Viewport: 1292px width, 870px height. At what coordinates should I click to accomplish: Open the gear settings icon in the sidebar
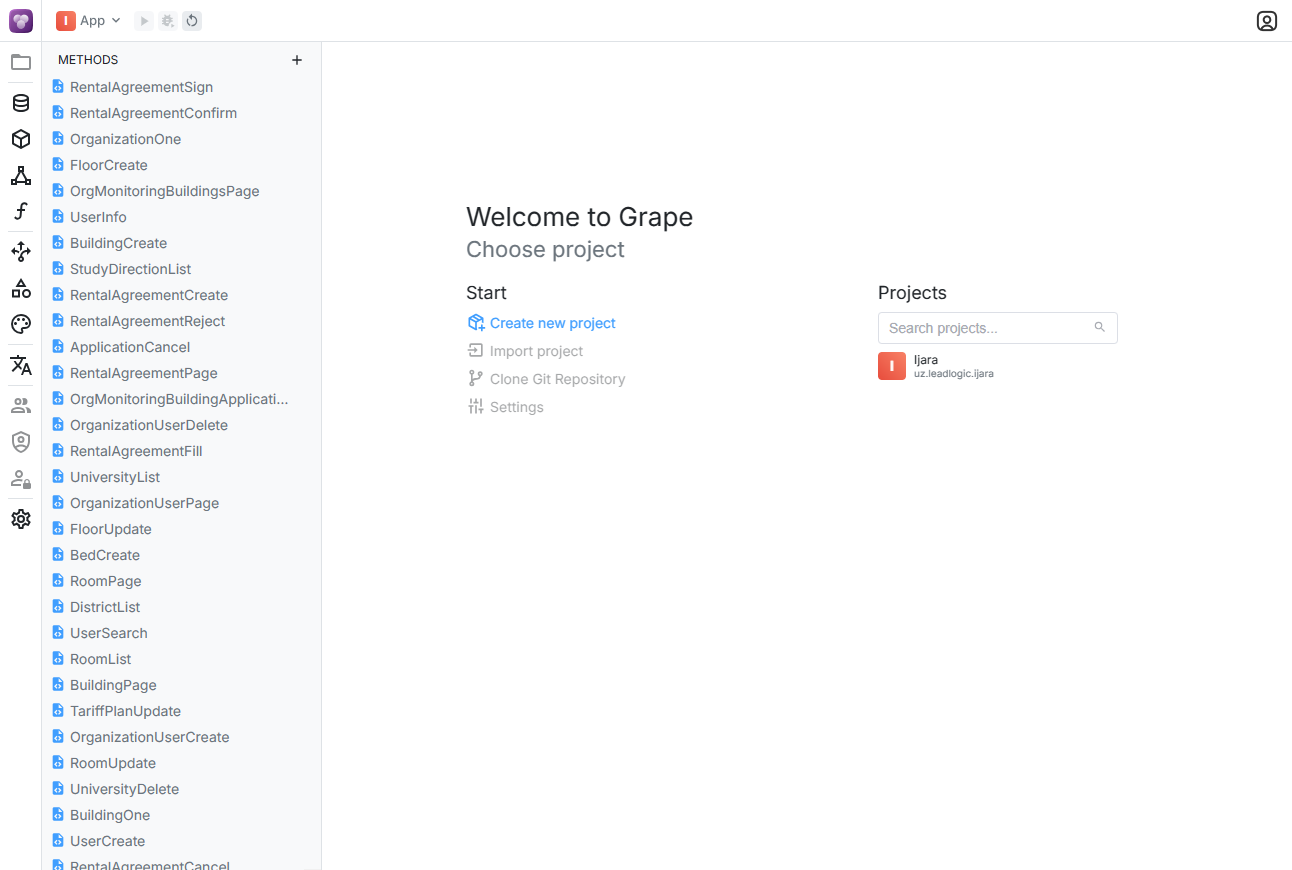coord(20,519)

* * * * *

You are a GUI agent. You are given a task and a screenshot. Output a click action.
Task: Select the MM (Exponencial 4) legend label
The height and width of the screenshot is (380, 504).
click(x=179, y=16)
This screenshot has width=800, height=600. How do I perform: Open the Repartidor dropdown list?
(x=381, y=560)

* * * * *

• [What you will do] Rewrite the items from the line containing "You are a GUI" through the line containing "(x=381, y=560)", inclusive, swapping "dropdown" for "drop-down" and leaving everything else unchanged.

• [Written response]
You are a GUI agent. You are given a task and a screenshot. Output a click action.
Task: Select the MM (Exponencial 4) legend label
The height and width of the screenshot is (380, 504).
click(x=179, y=16)
This screenshot has width=800, height=600. How do I perform: Open the Repartidor drop-down list?
(x=381, y=560)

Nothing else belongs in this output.